▸ Exercise aim: Without adding anything, give again the lines from the one holding "Where should I" through the final line of the records, exactly, with both ends included and pictures dropped.
━━━━━━━━━━━━━━━━━━━━━━━━━━━━━━
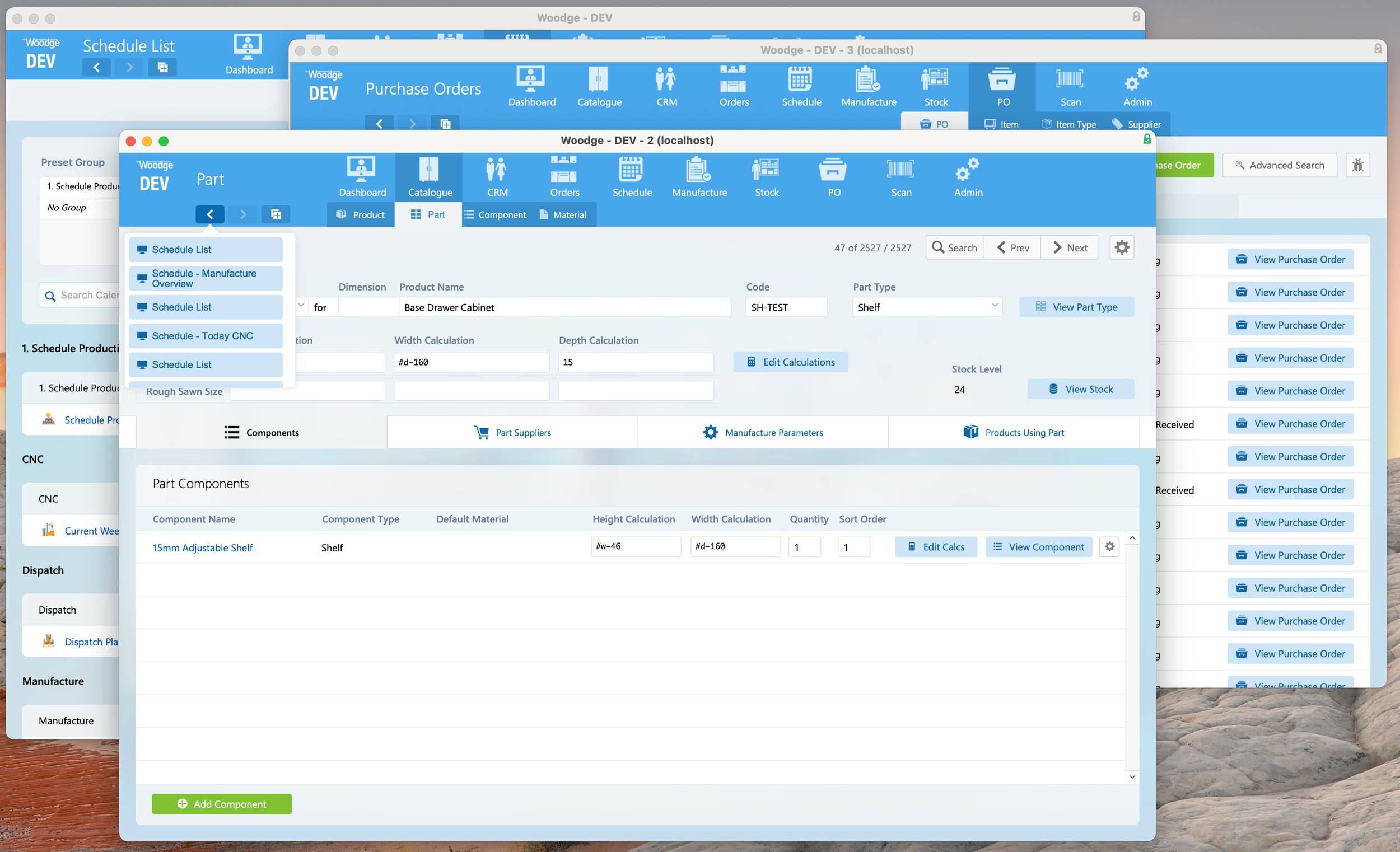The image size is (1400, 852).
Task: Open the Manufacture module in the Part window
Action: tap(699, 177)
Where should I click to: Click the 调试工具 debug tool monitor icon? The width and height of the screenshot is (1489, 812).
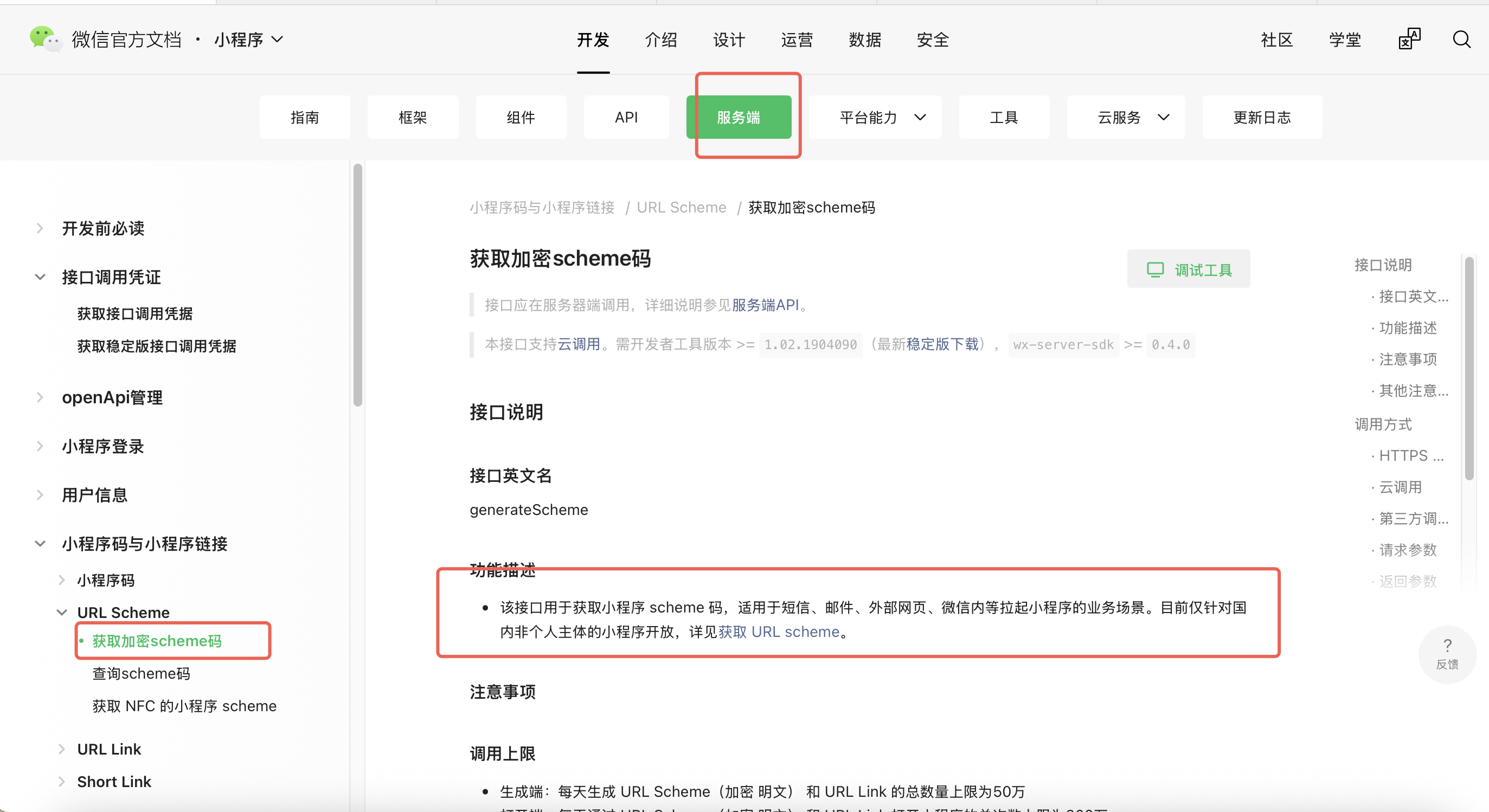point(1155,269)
━━━━━━━━━━━━━━━━━━━━━━━━━━━━━━
▸ Response to this exercise:
Where should I click to: Click the 调试工具 debug tool monitor icon? The width and height of the screenshot is (1489, 812).
point(1155,269)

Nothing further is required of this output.